* [Assignment]:
Scan the data below and state how many of its lines contain the word "agent", giving only the figure.

* [Extracted data]:
....

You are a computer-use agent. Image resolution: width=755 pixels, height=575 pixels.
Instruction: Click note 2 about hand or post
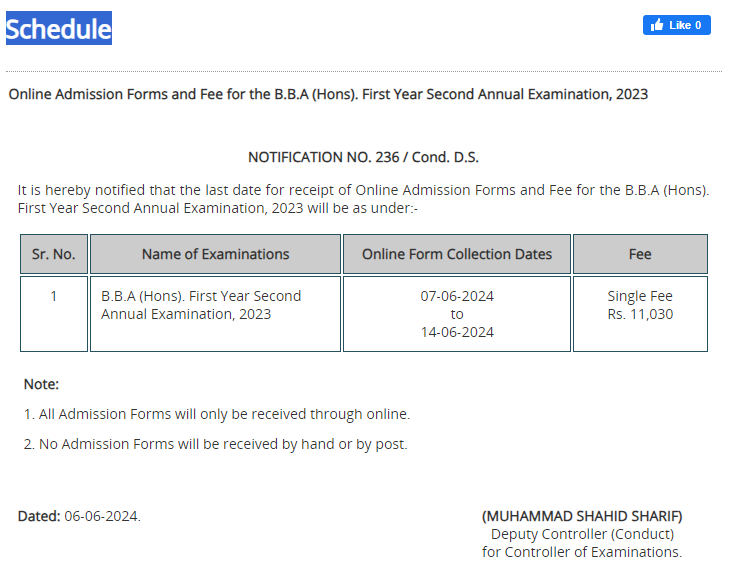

....

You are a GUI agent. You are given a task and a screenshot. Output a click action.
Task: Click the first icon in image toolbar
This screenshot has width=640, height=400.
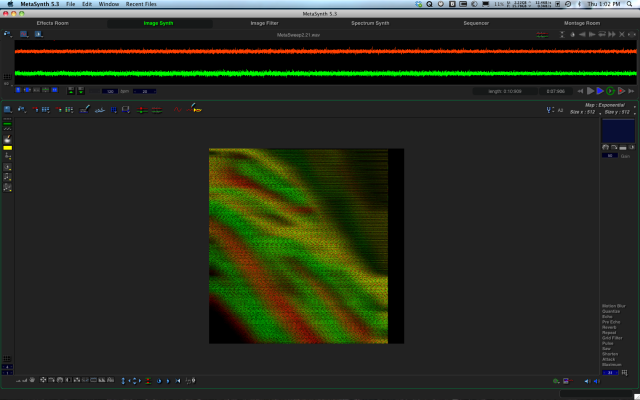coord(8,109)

....

* [Answer to the exercise]:
2